§ **DIRECTIONS FOR THIS TASK**: Everything from the line with "Viewport: 1083px width, 836px" to the end of the material is to be retyped exactly, both ends included, and nothing else.

§ **INPUT DATA**:

════════════════

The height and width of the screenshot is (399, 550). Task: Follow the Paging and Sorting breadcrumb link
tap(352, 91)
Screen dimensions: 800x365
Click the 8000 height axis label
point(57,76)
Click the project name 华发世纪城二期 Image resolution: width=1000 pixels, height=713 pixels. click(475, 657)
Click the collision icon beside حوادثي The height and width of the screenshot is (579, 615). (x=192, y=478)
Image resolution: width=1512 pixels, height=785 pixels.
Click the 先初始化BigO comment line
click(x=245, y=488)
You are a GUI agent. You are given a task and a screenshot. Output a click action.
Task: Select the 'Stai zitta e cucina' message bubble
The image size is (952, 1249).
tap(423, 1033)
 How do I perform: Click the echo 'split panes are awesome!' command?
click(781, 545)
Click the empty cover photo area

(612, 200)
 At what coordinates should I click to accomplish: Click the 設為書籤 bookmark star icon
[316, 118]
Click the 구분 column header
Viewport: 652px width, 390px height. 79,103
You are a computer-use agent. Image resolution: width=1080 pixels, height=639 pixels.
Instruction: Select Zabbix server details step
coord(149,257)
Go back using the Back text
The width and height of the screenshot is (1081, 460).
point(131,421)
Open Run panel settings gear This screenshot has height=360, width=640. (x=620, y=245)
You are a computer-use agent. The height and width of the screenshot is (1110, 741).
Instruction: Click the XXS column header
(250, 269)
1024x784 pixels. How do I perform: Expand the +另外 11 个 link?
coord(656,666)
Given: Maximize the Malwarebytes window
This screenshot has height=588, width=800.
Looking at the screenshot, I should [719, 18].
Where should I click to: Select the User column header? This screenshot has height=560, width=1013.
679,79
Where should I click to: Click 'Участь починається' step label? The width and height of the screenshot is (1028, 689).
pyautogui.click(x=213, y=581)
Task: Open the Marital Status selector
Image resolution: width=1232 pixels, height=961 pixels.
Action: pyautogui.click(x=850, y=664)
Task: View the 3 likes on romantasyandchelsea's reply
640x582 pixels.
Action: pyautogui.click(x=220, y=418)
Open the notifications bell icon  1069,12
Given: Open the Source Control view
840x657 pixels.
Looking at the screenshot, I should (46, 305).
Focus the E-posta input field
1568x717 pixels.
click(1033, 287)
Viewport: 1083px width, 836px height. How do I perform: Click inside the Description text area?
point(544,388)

════════════════

§ **COMPLETED TASK**:
Viewport: 1083px width, 836px height. How do I perform: Click inside the Description text area?
point(544,388)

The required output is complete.